[START Supplied records]
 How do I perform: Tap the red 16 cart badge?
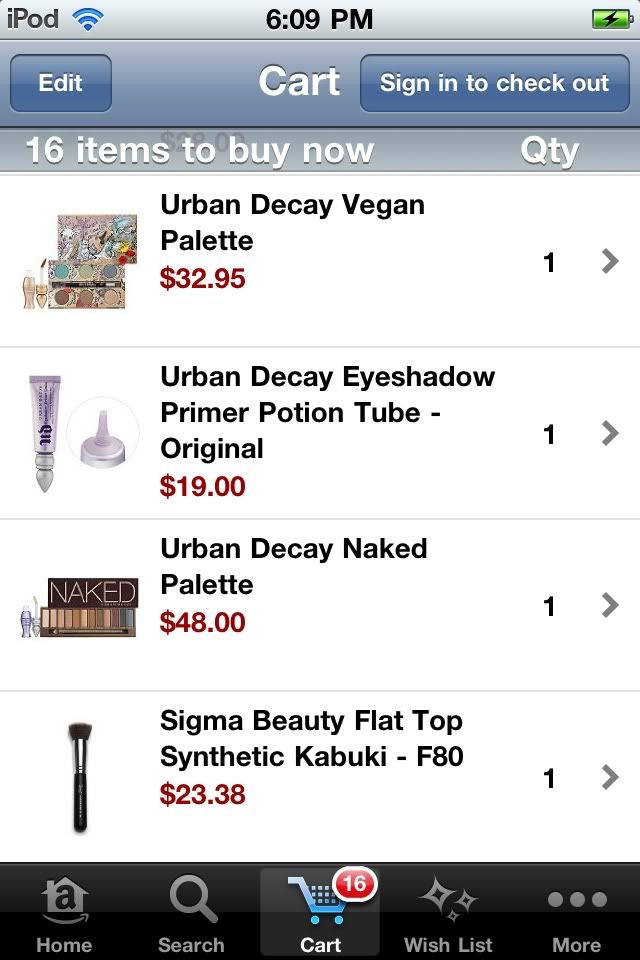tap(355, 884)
[END Supplied records]
[START Supplied records]
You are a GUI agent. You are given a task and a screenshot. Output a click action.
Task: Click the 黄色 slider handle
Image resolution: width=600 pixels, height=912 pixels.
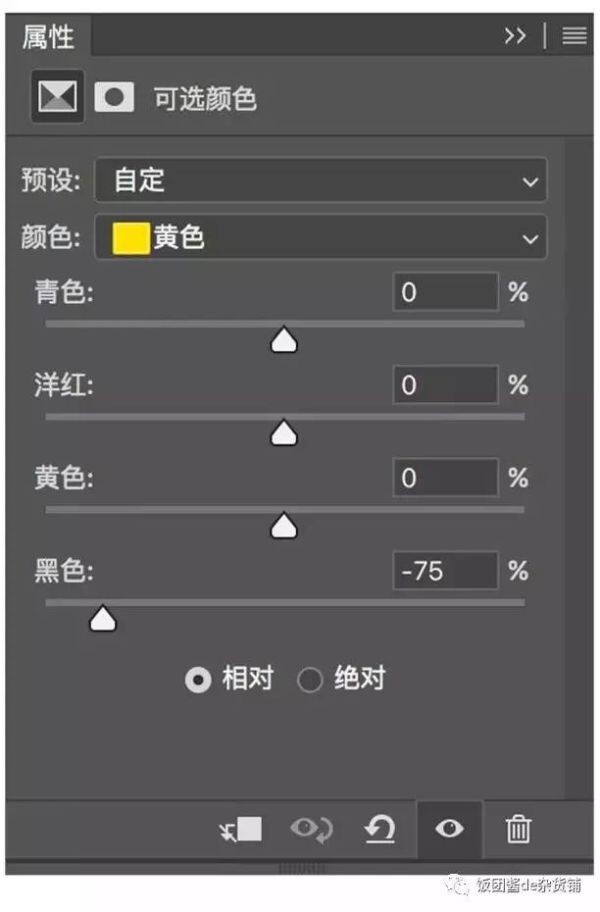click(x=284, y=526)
[END Supplied records]
- _Objective_
Rewrite the lines starting at the one containing "You are a GUI" and ending at the one containing "click(x=284, y=526)", requests included, and scale every coordinate in the answers by 0.95, rounding to whole numbers with halves rounded up. Leave the pictures out.

- _Solution for this problem_
You are a GUI agent. You are given a task and a screenshot. Output a click action.
Task: Click the 黄色 slider handle
Image resolution: width=600 pixels, height=912 pixels.
click(x=270, y=500)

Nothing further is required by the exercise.